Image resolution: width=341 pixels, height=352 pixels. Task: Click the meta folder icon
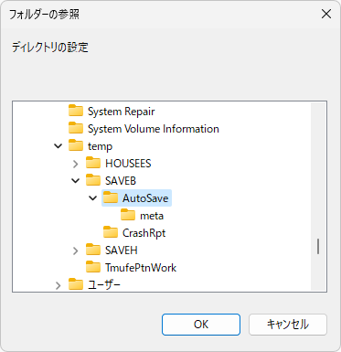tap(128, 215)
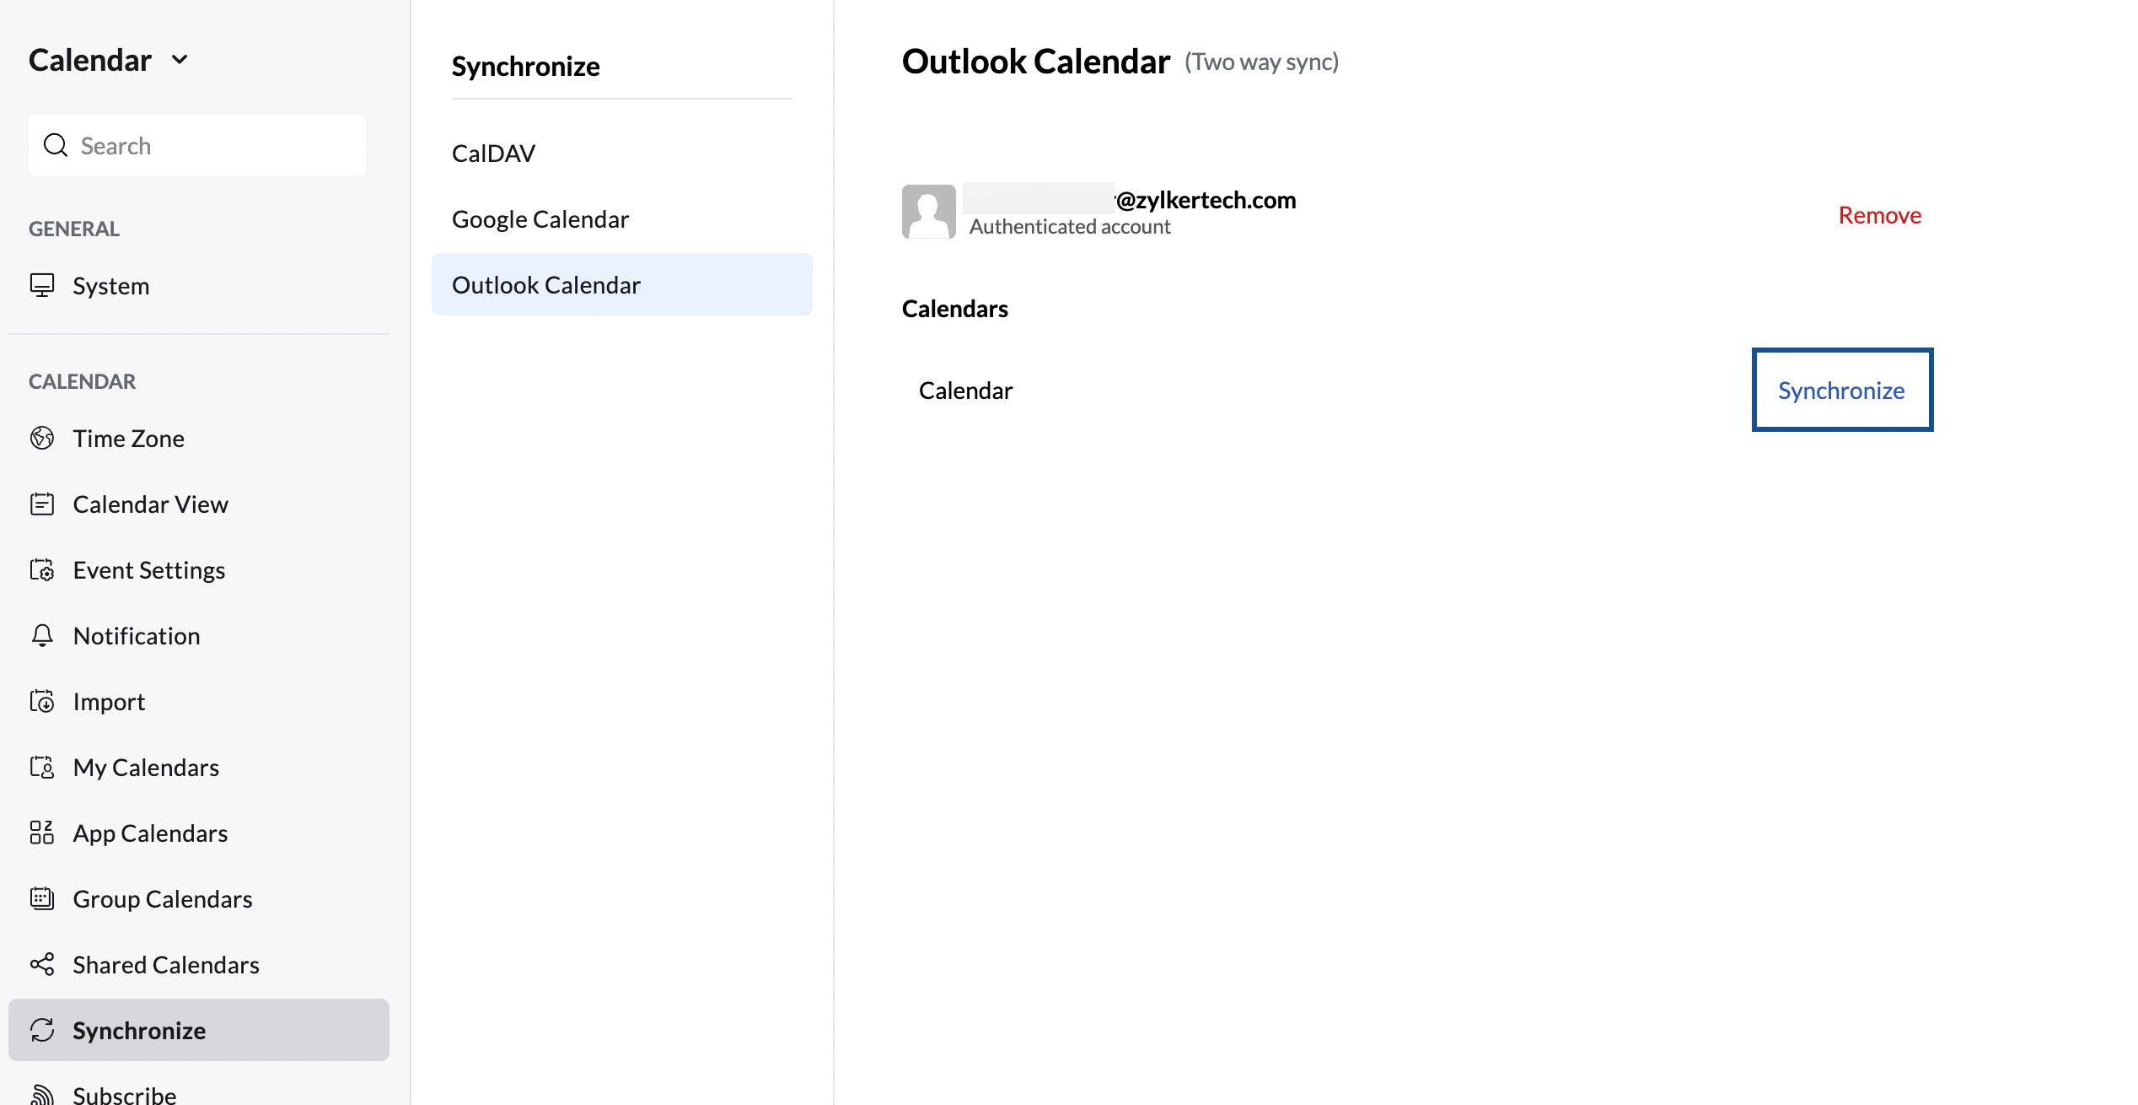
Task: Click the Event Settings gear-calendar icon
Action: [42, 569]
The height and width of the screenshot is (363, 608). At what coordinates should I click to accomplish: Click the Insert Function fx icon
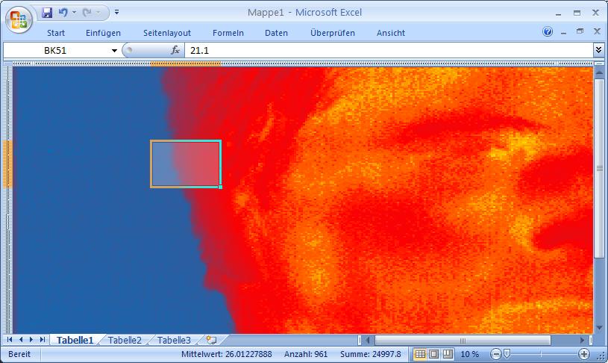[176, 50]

--

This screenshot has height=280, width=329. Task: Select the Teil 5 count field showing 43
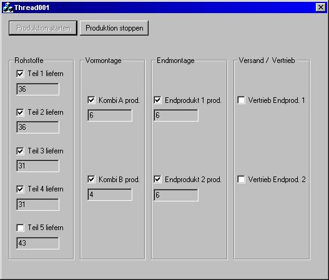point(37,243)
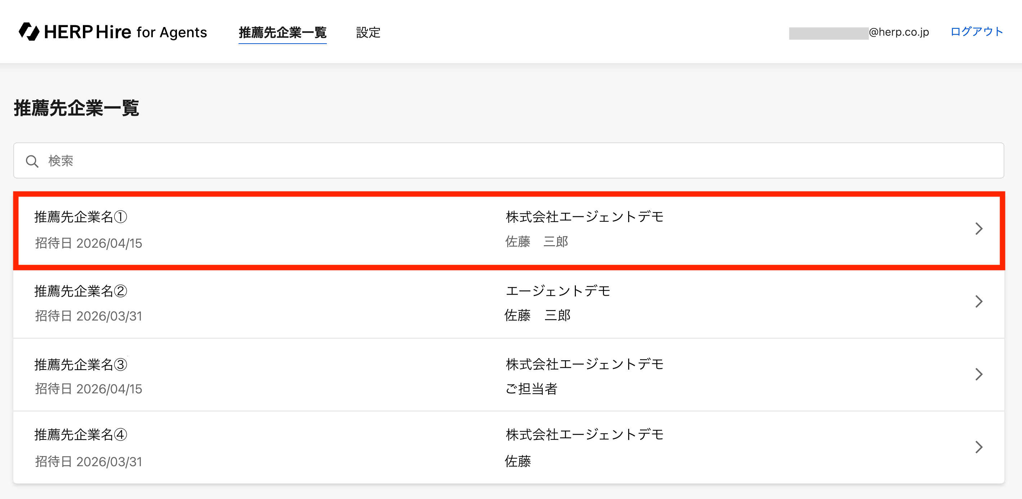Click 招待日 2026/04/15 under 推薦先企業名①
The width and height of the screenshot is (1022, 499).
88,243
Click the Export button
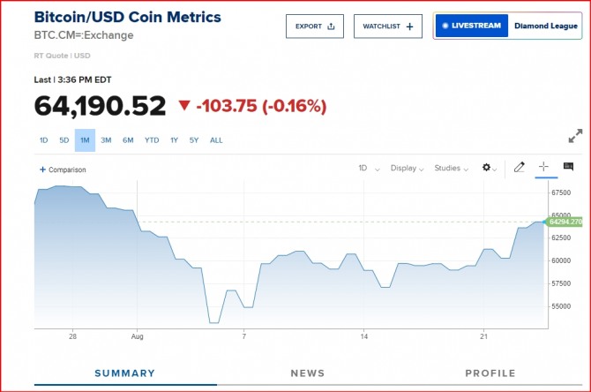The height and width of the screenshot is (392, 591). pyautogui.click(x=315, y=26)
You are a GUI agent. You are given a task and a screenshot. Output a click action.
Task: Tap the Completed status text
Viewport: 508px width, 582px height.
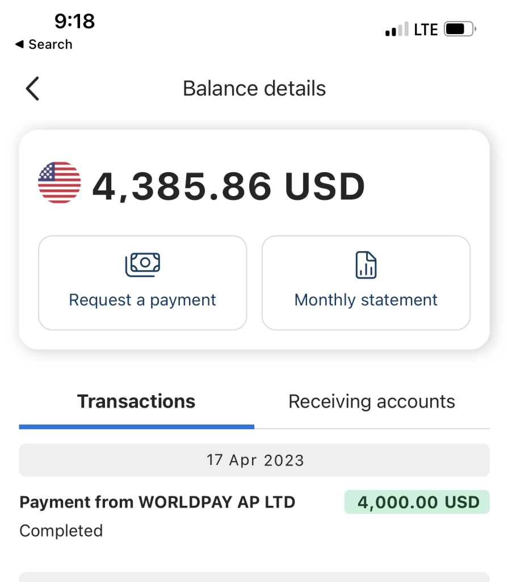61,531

--

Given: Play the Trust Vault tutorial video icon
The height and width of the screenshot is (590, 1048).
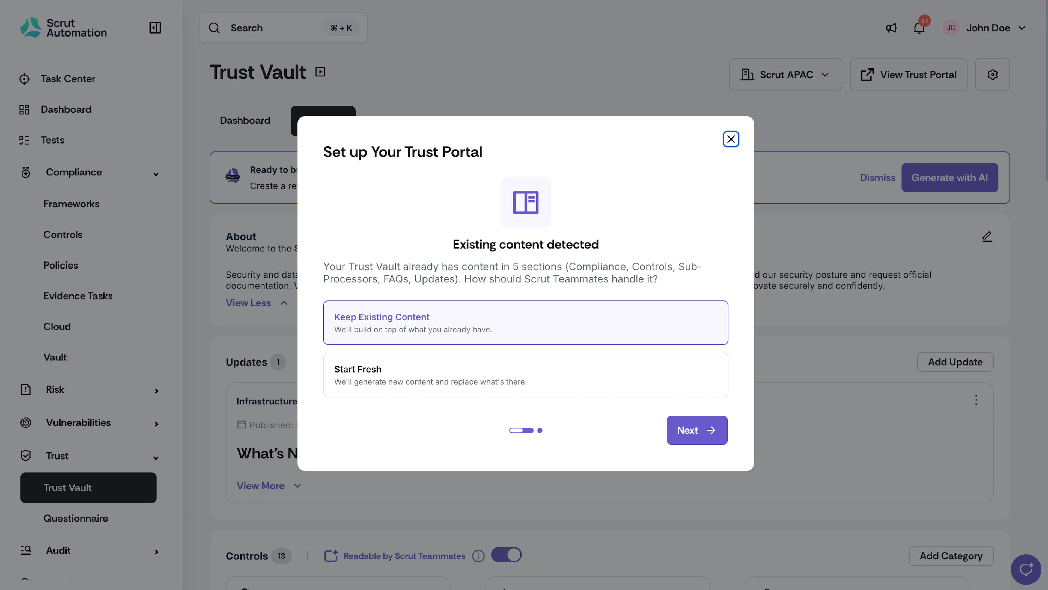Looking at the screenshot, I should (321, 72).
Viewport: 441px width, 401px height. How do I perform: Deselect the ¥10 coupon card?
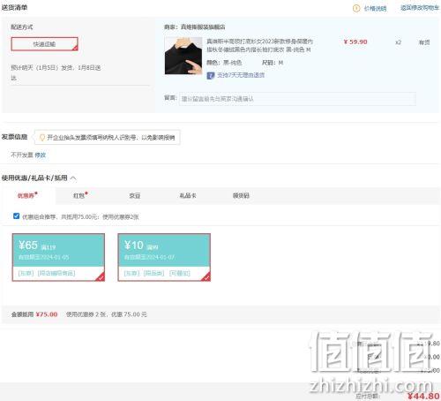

YOUR ASSIGNMENT ▸ The result should be an exact copy of only the lines above from the one that holds "The height and width of the screenshot is (590, 1048)." through the one that holds "Viewport: 441px width, 401px", both ends included, without pictures.

RESULT BELOW ▸
The height and width of the screenshot is (590, 1048).
Looking at the screenshot, I should (321, 72).
Viewport: 441px width, 401px height. How do I perform: Deselect the ¥10 coupon card?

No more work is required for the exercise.